As migrações humanas têm apresentado, cada vez mais, novas rotas e configurações que contribuíram para a sua atual visibilidade e diversidade. Em 2015 o número de imigrantes internacionais era cerca de 243 milhões, o que correspondia a 3,3% do total da população mundial.

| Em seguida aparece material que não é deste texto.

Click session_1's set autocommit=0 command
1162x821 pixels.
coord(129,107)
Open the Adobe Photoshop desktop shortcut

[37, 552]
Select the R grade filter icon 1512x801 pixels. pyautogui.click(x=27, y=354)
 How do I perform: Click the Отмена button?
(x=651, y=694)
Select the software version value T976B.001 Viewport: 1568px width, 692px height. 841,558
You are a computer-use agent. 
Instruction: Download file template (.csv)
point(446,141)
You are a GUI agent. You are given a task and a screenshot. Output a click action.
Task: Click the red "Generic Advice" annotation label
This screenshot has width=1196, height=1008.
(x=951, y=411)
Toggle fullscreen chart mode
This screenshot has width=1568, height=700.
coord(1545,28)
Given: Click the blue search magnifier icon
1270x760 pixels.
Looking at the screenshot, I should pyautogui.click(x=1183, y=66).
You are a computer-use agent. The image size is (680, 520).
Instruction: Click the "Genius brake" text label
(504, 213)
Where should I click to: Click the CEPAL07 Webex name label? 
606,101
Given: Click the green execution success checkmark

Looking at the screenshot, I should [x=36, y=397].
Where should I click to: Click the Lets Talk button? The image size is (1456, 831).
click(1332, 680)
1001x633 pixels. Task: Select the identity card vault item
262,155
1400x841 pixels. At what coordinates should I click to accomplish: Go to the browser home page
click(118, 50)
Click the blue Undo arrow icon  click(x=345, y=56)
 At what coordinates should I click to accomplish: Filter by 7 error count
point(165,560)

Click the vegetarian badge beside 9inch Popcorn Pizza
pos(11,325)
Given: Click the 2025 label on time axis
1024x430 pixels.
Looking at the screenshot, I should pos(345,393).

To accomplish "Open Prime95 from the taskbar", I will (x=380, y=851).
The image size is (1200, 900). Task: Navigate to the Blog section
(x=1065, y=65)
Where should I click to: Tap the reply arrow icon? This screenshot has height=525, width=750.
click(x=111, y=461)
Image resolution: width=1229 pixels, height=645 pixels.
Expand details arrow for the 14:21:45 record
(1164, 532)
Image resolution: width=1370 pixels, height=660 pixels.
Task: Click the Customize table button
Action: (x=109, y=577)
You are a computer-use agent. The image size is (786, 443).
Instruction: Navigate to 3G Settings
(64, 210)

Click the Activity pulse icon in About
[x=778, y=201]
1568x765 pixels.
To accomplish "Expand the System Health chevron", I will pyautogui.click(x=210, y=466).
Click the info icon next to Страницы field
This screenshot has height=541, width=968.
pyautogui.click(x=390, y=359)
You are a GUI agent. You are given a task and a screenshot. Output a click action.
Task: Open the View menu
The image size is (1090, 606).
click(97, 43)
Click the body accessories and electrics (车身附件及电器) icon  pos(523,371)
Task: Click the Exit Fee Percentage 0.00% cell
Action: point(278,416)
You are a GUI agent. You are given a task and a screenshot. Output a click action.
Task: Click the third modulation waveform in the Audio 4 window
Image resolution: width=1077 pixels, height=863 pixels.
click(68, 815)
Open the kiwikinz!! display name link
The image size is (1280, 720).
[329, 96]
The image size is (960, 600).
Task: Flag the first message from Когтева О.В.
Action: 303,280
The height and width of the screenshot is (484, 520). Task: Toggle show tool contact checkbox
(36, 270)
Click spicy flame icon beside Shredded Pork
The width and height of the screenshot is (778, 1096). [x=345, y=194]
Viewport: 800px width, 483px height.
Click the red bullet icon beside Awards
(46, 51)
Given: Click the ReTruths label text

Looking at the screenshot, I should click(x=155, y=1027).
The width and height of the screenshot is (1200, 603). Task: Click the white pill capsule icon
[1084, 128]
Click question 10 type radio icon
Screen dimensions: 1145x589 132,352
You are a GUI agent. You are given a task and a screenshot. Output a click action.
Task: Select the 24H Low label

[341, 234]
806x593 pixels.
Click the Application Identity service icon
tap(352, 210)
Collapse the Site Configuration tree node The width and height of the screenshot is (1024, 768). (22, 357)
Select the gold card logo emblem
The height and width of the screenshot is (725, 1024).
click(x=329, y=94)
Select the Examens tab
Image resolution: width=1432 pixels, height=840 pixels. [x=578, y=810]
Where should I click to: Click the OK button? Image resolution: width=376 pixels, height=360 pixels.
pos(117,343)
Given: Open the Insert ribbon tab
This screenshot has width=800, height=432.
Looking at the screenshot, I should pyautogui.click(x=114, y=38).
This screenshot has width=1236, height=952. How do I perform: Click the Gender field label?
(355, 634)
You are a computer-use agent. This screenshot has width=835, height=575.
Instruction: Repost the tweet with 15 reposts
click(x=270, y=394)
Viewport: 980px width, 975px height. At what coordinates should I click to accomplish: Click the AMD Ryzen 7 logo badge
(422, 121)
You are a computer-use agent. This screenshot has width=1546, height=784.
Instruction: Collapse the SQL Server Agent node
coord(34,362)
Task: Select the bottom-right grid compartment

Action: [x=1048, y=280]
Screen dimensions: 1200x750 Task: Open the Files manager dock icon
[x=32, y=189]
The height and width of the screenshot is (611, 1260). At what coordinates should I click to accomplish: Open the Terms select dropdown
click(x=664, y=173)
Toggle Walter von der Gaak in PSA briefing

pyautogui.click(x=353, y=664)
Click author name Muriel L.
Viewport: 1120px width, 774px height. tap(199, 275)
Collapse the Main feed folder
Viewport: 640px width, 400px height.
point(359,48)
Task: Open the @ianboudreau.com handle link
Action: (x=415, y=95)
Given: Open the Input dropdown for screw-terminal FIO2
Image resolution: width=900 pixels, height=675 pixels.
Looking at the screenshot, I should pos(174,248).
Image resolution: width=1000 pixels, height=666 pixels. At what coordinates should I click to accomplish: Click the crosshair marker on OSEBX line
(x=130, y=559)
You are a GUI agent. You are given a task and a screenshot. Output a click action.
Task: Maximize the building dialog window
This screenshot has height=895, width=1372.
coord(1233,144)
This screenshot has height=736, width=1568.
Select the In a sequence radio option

Apesar do número de migrantes internacionais ter aumentado nas últimas décadas, em termos absolutos, o seu peso relativo no total de habitantes do planeta contínua a ser bastante discreto (entre 2,3% e 3,3%, entre 1965 e 2015).

Diáspora portuguesa (%) nos 15 principais países de acolhimento

Mapa elaborado pelo projeto “Trânsitos”, valores de: United Nations, Department of Economic and Social Affairs, Population Division (2015).

Segundo a ONU, Portugal teria em 2015 aproximadamente 2,3 milhões de emigrantes, que representam 0,9% do número total mundial nesse ano. Considerando que o peso da população portuguesa na população mundial é de 0,14%, Portugal apresenta uma percentagem de emigrantes sete vezes superior aos valores mundiais. Isso faz de Portugal o país da União Europeia com mais emigrantes proporcionalmente à população residente[1]. Segundo a mesma fonte estima-se que os cinco principais países de acolhimento reúnam 68% do total de emigrantes portugueses, sendo eles: França (31%), EUA (17%), Suíça (9%), Brasil (7%) e Canadá (7%). Os restantes 32% distribuem-se por Espanha (5%), Reino Unido (4%), Alemanha (4%), Luxemburgo (4%), Venezuela (2%), África do Sul (2%), Bélgica (2%), Austrália (1%), Países Baixos (1%) e Angola (1%).

[1] Considerando apenas os países com mais de um milhão de habitantes.